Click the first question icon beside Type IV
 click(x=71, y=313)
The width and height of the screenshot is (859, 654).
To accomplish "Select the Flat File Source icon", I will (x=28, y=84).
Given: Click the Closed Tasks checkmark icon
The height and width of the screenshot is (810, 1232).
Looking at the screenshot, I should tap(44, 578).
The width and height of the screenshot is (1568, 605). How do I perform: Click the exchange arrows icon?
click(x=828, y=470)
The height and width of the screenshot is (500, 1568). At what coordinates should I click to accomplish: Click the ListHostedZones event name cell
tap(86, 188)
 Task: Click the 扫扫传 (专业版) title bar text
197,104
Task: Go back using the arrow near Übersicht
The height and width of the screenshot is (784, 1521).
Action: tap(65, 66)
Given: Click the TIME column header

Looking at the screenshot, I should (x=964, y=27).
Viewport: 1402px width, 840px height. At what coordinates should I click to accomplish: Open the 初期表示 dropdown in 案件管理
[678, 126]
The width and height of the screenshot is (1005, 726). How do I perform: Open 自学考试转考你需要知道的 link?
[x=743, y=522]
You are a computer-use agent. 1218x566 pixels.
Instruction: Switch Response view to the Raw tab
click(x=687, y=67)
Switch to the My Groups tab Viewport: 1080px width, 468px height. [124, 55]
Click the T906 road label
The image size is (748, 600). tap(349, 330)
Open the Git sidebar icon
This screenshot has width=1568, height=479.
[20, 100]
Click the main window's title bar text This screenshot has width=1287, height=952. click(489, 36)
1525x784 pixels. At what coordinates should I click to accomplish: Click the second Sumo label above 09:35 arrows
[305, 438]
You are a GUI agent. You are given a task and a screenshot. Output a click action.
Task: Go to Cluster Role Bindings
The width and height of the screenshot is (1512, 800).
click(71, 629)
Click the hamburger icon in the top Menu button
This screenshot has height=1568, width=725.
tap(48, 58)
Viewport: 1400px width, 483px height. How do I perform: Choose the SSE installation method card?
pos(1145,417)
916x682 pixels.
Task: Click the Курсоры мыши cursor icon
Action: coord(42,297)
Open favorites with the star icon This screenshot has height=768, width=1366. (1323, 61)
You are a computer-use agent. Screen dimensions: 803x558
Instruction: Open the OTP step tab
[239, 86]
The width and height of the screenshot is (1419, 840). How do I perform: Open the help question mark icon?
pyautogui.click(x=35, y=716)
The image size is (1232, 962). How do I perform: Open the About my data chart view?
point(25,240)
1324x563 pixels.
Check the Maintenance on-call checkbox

Do this =
Copy out all of the lines above, word for word and in the same order.

Task solution =
Click the first question icon beside Type IV
 click(x=71, y=313)
The width and height of the screenshot is (859, 654).
To accomplish "Select the Flat File Source icon", I will (x=28, y=84).
Given: Click the Closed Tasks checkmark icon
The height and width of the screenshot is (810, 1232).
Looking at the screenshot, I should tap(44, 578).
The width and height of the screenshot is (1568, 605). How do I perform: Click the exchange arrows icon?
click(x=828, y=470)
The height and width of the screenshot is (500, 1568). At what coordinates should I click to accomplish: Click the ListHostedZones event name cell
tap(86, 188)
 Task: Click the 扫扫传 (专业版) title bar text
197,104
Task: Go back using the arrow near Übersicht
The height and width of the screenshot is (784, 1521).
Action: tap(65, 66)
Given: Click the TIME column header

Looking at the screenshot, I should (x=964, y=27).
Viewport: 1402px width, 840px height. At what coordinates should I click to accomplish: Open the 初期表示 dropdown in 案件管理
[678, 126]
The width and height of the screenshot is (1005, 726). How do I perform: Open 自学考试转考你需要知道的 link?
[x=743, y=522]
You are a computer-use agent. 1218x566 pixels.
Instruction: Switch Response view to the Raw tab
click(x=687, y=67)
Switch to the My Groups tab Viewport: 1080px width, 468px height. [124, 55]
Click the T906 road label
The image size is (748, 600). tap(349, 330)
Open the Git sidebar icon
This screenshot has width=1568, height=479.
[20, 100]
Click the main window's title bar text This screenshot has width=1287, height=952. click(489, 36)
1525x784 pixels. At what coordinates should I click to accomplish: Click the second Sumo label above 09:35 arrows
[305, 438]
You are a GUI agent. You are given a task and a screenshot. Output a click action.
Task: Go to Cluster Role Bindings
The width and height of the screenshot is (1512, 800).
click(71, 629)
Click the hamburger icon in the top Menu button
This screenshot has height=1568, width=725.
tap(48, 58)
Viewport: 1400px width, 483px height. How do I perform: Choose the SSE installation method card?
pos(1145,417)
916x682 pixels.
Task: Click the Курсоры мыши cursor icon
Action: coord(42,297)
Open favorites with the star icon This screenshot has height=768, width=1366. (1323, 61)
You are a computer-use agent. Screen dimensions: 803x558
Instruction: Open the OTP step tab
[239, 86]
The width and height of the screenshot is (1419, 840). How do I perform: Open the help question mark icon?
pyautogui.click(x=35, y=716)
The image size is (1232, 962). How do I perform: Open the About my data chart view?
point(25,240)
1324x563 pixels.
Check the Maintenance on-call checkbox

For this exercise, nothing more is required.